Some researchers have noted that the AI/FO neurons are intrinsically multimodal, that is, they respond to other modalities in addition to taste (often to olfaction and/or somatosensation). These findings could imply that GC is not strictly involved in taste perception but also in more domain general functions, such as decision making regarding consummatory behaviors and valence processing.

== Tastant concentration-dependent neuronal activity ==

GC chemosensory neurons exhibit concentration-dependent responses. In a study done on GC responses in rats during licking, an increase in MSG (monosodium glutamate) concentration lingual exposure resulted in an increase in firing rate in the rat GC neurons, whereas an increase in sucrose concentration resulted in a decrease in firing rate. GC neurons exhibit rapid and selective response to tastants. Sodium chloride and sucrose elicited the largest response in the rat gustatory cortex in rats, whereas citric acid causes only a moderate increase in activity in a single neuron. Chemosensory GC neurons are broadly tuned, meaning that a larger percentage of them respond to a larger number of tastants (4 and 5) as compared to the lower percentage responding to a fewer number of tastants (1 and 2). In addition, the number of neurons responding to a certain tastant stimulus varies. In the rat gustatory complex study, it was shown that more neurons responded to MSG, NaCl, sucrose, and citric acid (all activating approximately the same percentage of neurons) as compared to the compounds quinine (QHCl) and water.

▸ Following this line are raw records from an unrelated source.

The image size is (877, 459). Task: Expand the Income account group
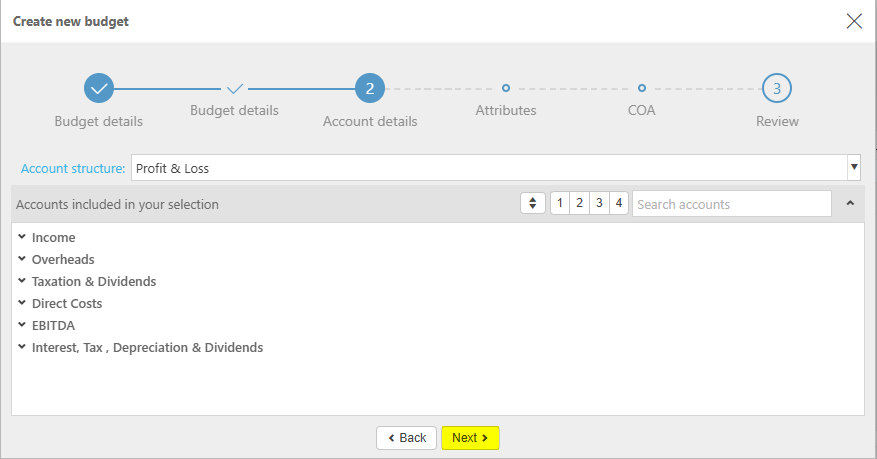point(22,237)
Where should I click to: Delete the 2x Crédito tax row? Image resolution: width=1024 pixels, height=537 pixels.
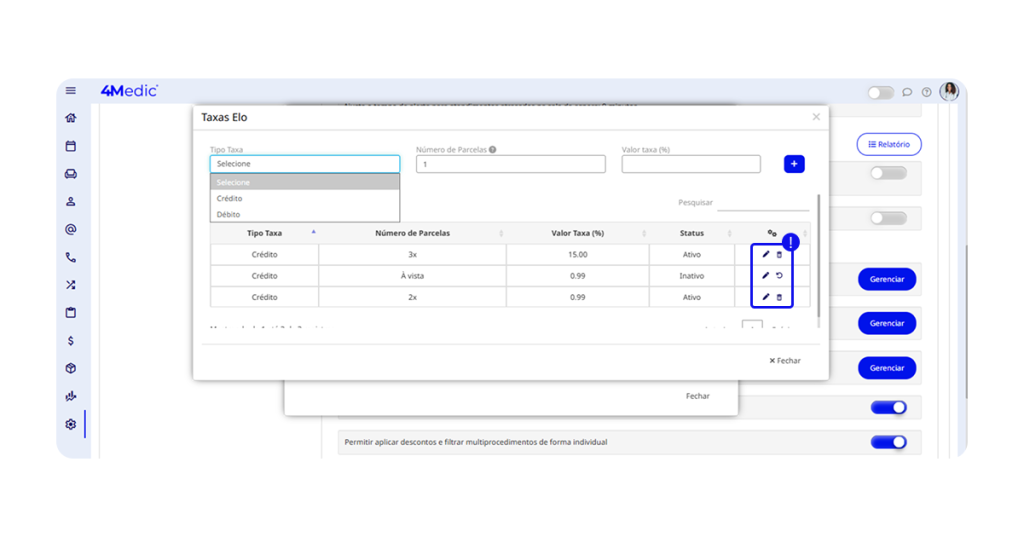point(780,297)
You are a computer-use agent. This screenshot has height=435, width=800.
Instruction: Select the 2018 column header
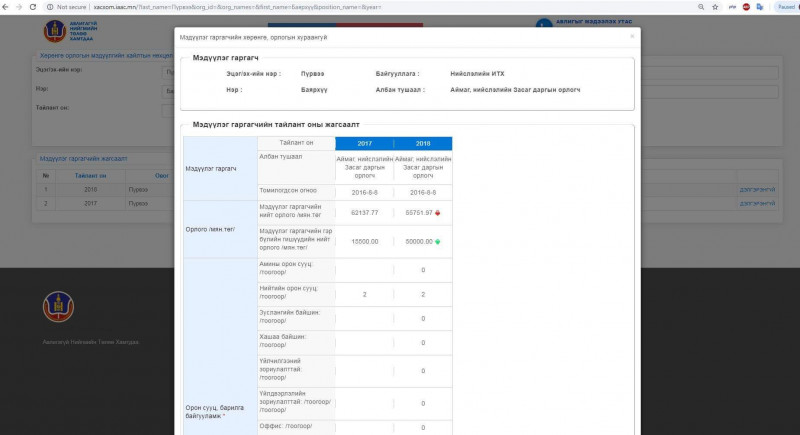[x=422, y=143]
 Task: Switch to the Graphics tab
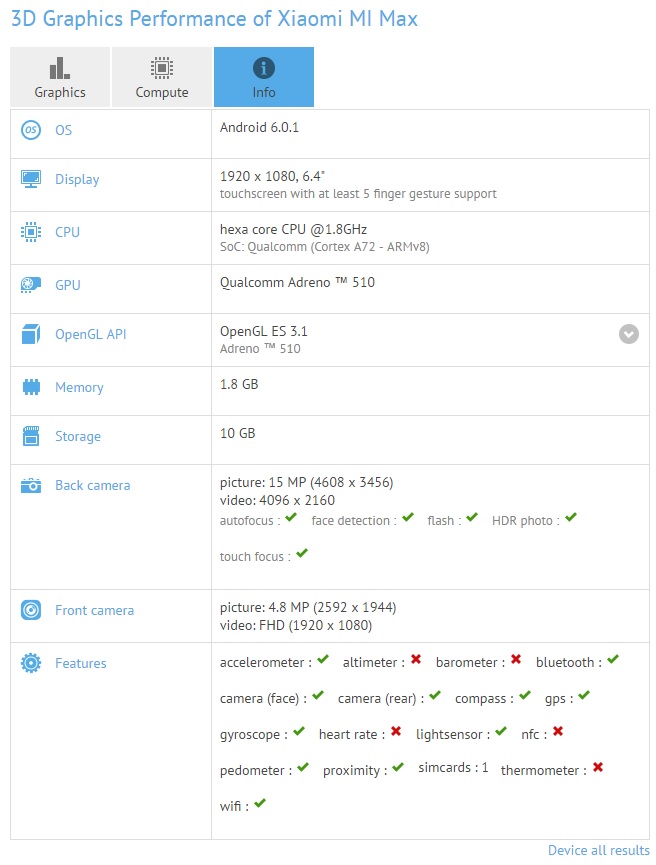[x=60, y=77]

== Responsiveness to changes in concentration ==

Studies using the Gustatory cortex of the rat model have shown that GC neurons exhibit complex responses to changes in concentration of tastant. For one tastant, the same neuron might increase its firing rate whereas for another tastant, it may only be responsive to an intermediate concentration. In studies of chemosensory GC neurons, it was evident that few chemosensory GC neurons monotonically increased or decreased their firing rates in response to changes in concentration of tastants (such as MSG, NaCl, and sucrose), the vast majority of them responded to concentration changes in a complex manner. In such instances with several concentration tastants tested, the middle concentration might evoke the highest firing rate (like 0.1 M sucrose), or the highest and lowest concentrations might elicit the highest rates (NaCl ), or the neuron might respond to only one concentration.

GC neurons cohere and interact during tasting. GC neurons interact across milliseconds, and these interactions are taste specific and define distinct but overlapping neural assemblies that respond to the presence of each tastant by undergoing coupled changes in firing rate. These couplings are used to discriminate between tastants. Coupled changes in firing rate are the underlying source of GC interactions. Subsets of neurons in GC become coupled after presentation of particular tastants and the responses of neurons in that ensemble change in concert with those of others.

== Taste familiarity ==

GC units signal taste familiarity at a delayed temporal phase of the response. An analysis suggests that specific neuronal populations participate in the processing of familiarity for specific tastants. Furthermore, the neural signature of familiarity is correlated with familiarization with a specific tastant rather than with any tastant. This signature is evident 24 hours after initial exposure. This persistent cortical representation of taste familiarity requires slow post-acquisition processing to develop. This process may be related to the activation of neurotransmitter receptors, modulation of gene expression, and posttranslational modifications detected in the insular cortex in the first hours after the consumption of an unfamiliar taste.